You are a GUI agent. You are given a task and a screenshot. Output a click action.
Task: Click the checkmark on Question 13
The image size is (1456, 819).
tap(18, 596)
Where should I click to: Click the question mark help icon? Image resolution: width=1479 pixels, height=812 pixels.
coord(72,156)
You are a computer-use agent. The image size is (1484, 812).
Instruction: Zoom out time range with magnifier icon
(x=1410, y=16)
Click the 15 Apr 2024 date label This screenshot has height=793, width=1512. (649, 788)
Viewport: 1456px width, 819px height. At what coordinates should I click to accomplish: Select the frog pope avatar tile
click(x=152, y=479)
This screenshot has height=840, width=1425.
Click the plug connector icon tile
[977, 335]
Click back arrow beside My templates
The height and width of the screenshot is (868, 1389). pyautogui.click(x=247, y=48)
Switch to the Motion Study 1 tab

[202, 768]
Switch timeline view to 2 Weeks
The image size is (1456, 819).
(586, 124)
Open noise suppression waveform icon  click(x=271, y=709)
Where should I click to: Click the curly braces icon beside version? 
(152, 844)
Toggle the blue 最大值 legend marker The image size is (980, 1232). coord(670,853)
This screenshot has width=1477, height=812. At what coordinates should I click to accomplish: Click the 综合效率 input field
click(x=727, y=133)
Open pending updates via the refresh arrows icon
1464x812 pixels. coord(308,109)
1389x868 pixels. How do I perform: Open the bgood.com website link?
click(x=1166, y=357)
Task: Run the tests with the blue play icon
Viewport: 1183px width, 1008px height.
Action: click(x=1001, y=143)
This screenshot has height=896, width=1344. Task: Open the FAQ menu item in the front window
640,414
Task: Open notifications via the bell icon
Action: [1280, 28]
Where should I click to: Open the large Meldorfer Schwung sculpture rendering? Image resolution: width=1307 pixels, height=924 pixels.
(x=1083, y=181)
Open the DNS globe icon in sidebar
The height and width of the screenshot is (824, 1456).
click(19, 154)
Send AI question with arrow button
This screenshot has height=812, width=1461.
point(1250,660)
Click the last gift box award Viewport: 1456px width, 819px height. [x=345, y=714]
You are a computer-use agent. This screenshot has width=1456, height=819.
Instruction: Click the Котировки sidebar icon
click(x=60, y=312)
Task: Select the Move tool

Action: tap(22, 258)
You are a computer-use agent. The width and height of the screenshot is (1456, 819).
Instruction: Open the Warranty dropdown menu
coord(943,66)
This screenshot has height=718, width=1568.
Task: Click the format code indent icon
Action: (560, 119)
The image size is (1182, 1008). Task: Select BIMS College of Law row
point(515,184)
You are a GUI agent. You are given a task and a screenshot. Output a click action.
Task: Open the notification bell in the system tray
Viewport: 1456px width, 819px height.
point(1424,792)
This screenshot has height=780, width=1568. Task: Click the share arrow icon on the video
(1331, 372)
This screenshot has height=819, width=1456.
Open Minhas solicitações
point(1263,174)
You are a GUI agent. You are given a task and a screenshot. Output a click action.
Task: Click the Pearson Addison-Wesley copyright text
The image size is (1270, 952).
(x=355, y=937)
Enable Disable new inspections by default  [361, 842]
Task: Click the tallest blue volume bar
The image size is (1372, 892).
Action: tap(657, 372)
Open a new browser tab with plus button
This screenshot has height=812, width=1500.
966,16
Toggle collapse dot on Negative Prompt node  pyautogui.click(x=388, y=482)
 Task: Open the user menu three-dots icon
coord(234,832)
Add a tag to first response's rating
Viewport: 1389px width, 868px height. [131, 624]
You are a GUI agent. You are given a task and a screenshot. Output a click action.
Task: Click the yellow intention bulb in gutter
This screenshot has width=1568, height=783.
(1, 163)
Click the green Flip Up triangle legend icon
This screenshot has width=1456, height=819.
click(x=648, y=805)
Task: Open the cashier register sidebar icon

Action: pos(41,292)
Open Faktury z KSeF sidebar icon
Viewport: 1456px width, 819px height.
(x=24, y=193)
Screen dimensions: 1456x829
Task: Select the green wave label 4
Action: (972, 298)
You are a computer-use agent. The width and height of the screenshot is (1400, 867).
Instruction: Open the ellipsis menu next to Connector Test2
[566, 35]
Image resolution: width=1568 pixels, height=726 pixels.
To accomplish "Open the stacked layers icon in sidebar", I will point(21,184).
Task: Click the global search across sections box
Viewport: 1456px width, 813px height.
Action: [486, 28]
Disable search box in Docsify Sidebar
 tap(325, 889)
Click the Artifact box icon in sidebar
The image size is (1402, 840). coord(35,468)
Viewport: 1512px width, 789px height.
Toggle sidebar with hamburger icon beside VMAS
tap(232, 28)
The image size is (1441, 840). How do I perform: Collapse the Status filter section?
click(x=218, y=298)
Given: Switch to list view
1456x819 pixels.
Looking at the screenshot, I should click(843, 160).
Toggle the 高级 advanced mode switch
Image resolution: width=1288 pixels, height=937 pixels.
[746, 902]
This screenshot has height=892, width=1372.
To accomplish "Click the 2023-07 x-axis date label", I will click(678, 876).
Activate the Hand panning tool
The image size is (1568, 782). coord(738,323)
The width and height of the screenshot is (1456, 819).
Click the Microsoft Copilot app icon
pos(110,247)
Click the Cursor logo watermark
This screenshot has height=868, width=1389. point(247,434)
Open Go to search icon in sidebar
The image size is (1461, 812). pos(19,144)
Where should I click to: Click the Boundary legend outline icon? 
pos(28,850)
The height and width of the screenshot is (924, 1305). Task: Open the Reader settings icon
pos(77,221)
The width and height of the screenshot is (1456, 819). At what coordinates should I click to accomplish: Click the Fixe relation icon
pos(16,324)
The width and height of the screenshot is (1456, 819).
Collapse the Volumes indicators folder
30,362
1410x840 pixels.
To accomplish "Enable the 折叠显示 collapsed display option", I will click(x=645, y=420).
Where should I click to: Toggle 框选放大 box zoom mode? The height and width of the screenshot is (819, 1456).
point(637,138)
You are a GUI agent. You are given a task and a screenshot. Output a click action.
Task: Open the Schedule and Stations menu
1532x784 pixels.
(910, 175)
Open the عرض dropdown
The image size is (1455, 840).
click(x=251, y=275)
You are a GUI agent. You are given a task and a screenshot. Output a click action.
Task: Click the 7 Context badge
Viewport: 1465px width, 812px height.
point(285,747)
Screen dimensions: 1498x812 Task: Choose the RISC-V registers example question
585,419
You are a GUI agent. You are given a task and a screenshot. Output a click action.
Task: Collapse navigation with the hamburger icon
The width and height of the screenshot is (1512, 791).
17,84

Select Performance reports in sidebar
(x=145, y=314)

* Task requirements *
Now that the records have been shown, restate each one word for word.

* Task response *
You are a GUI agent. You are given a task and a screenshot. Output a click action.
Task: Click the checkmark on Question 13
The image size is (1456, 819).
tap(18, 596)
Where should I click to: Click the question mark help icon? Image resolution: width=1479 pixels, height=812 pixels.
coord(72,156)
You are a computer-use agent. The image size is (1484, 812).
Instruction: Zoom out time range with magnifier icon
(x=1410, y=16)
Click the 15 Apr 2024 date label This screenshot has height=793, width=1512. (649, 788)
Viewport: 1456px width, 819px height. At what coordinates should I click to accomplish: Select the frog pope avatar tile
click(x=152, y=479)
This screenshot has height=840, width=1425.
Click the plug connector icon tile
[977, 335]
Click back arrow beside My templates
The height and width of the screenshot is (868, 1389). pyautogui.click(x=247, y=48)
Switch to the Motion Study 1 tab

[202, 768]
Switch timeline view to 2 Weeks
The image size is (1456, 819).
(586, 124)
Open noise suppression waveform icon  click(x=271, y=709)
Where should I click to: Click the curly braces icon beside version? 
(152, 844)
Toggle the blue 最大值 legend marker The image size is (980, 1232). coord(670,853)
This screenshot has width=1477, height=812. At what coordinates should I click to accomplish: Click the 综合效率 input field
click(x=727, y=133)
Open pending updates via the refresh arrows icon
1464x812 pixels. coord(308,109)
1389x868 pixels. How do I perform: Open the bgood.com website link?
click(x=1166, y=357)
Task: Run the tests with the blue play icon
Viewport: 1183px width, 1008px height.
Action: click(x=1001, y=143)
This screenshot has height=896, width=1344. Task: Open the FAQ menu item in the front window
640,414
Task: Open notifications via the bell icon
Action: [1280, 28]
Where should I click to: Open the large Meldorfer Schwung sculpture rendering? Image resolution: width=1307 pixels, height=924 pixels.
(x=1083, y=181)
Open the DNS globe icon in sidebar
The height and width of the screenshot is (824, 1456).
click(19, 154)
Send AI question with arrow button
This screenshot has height=812, width=1461.
point(1250,660)
Click the last gift box award Viewport: 1456px width, 819px height. [x=345, y=714]
You are a computer-use agent. This screenshot has width=1456, height=819.
Instruction: Click the Котировки sidebar icon
click(x=60, y=312)
Task: Select the Move tool

Action: tap(22, 258)
You are a computer-use agent. The width and height of the screenshot is (1456, 819).
Instruction: Open the Warranty dropdown menu
coord(943,66)
This screenshot has height=718, width=1568.
Task: Click the format code indent icon
Action: (560, 119)
The image size is (1182, 1008). Task: Select BIMS College of Law row
point(515,184)
You are a GUI agent. You are given a task and a screenshot. Output a click action.
Task: Open the notification bell in the system tray
Viewport: 1456px width, 819px height.
point(1424,792)
This screenshot has height=780, width=1568. Task: Click the share arrow icon on the video
(1331, 372)
This screenshot has height=819, width=1456.
Open Minhas solicitações
point(1263,174)
You are a GUI agent. You are given a task and a screenshot. Output a click action.
Task: Click the Pearson Addison-Wesley copyright text
The image size is (1270, 952).
(x=355, y=937)
Enable Disable new inspections by default  [361, 842]
Task: Click the tallest blue volume bar
The image size is (1372, 892).
Action: tap(657, 372)
Open a new browser tab with plus button
This screenshot has height=812, width=1500.
966,16
Toggle collapse dot on Negative Prompt node  pyautogui.click(x=388, y=482)
 Task: Open the user menu three-dots icon
coord(234,832)
Add a tag to first response's rating
Viewport: 1389px width, 868px height. [131, 624]
You are a GUI agent. You are given a task and a screenshot. Output a click action.
Task: Click the yellow intention bulb in gutter
This screenshot has width=1568, height=783.
(1, 163)
Click the green Flip Up triangle legend icon
This screenshot has width=1456, height=819.
click(x=648, y=805)
Task: Open the cashier register sidebar icon

Action: pos(41,292)
Open Faktury z KSeF sidebar icon
Viewport: 1456px width, 819px height.
(x=24, y=193)
Screen dimensions: 1456x829
Task: Select the green wave label 4
Action: (972, 298)
You are a computer-use agent. The width and height of the screenshot is (1400, 867).
Instruction: Open the ellipsis menu next to Connector Test2
[566, 35]
Image resolution: width=1568 pixels, height=726 pixels.
To accomplish "Open the stacked layers icon in sidebar", I will point(21,184).
Task: Click the global search across sections box
Viewport: 1456px width, 813px height.
Action: [486, 28]
Disable search box in Docsify Sidebar
 tap(325, 889)
Click the Artifact box icon in sidebar
The image size is (1402, 840). coord(35,468)
Viewport: 1512px width, 789px height.
Toggle sidebar with hamburger icon beside VMAS
tap(232, 28)
The image size is (1441, 840). How do I perform: Collapse the Status filter section?
click(x=218, y=298)
Given: Switch to list view
1456x819 pixels.
Looking at the screenshot, I should click(843, 160).
Toggle the 高级 advanced mode switch
Image resolution: width=1288 pixels, height=937 pixels.
[746, 902]
This screenshot has height=892, width=1372.
To accomplish "Click the 2023-07 x-axis date label", I will click(678, 876).
Activate the Hand panning tool
The image size is (1568, 782). coord(738,323)
The width and height of the screenshot is (1456, 819).
Click the Microsoft Copilot app icon
pos(110,247)
Click the Cursor logo watermark
This screenshot has height=868, width=1389. point(247,434)
Open Go to search icon in sidebar
The image size is (1461, 812). pos(19,144)
Where should I click to: Click the Boundary legend outline icon? 
pos(28,850)
The height and width of the screenshot is (924, 1305). Task: Open the Reader settings icon
pos(77,221)
The width and height of the screenshot is (1456, 819). At what coordinates should I click to accomplish: Click the Fixe relation icon
pos(16,324)
The width and height of the screenshot is (1456, 819).
Collapse the Volumes indicators folder
30,362
1410x840 pixels.
To accomplish "Enable the 折叠显示 collapsed display option", I will click(x=645, y=420).
Where should I click to: Toggle 框选放大 box zoom mode? The height and width of the screenshot is (819, 1456).
point(637,138)
You are a GUI agent. You are given a task and a screenshot. Output a click action.
Task: Open the Schedule and Stations menu
1532x784 pixels.
(910, 175)
Open the عرض dropdown
The image size is (1455, 840).
click(x=251, y=275)
You are a GUI agent. You are given a task and a screenshot. Output a click action.
Task: Click the 7 Context badge
Viewport: 1465px width, 812px height.
point(285,747)
Screen dimensions: 1498x812 Task: Choose the RISC-V registers example question
585,419
You are a GUI agent. You are given a task and a screenshot. Output a click action.
Task: Collapse navigation with the hamburger icon
The width and height of the screenshot is (1512, 791).
17,84

Select Performance reports in sidebar
(x=145, y=314)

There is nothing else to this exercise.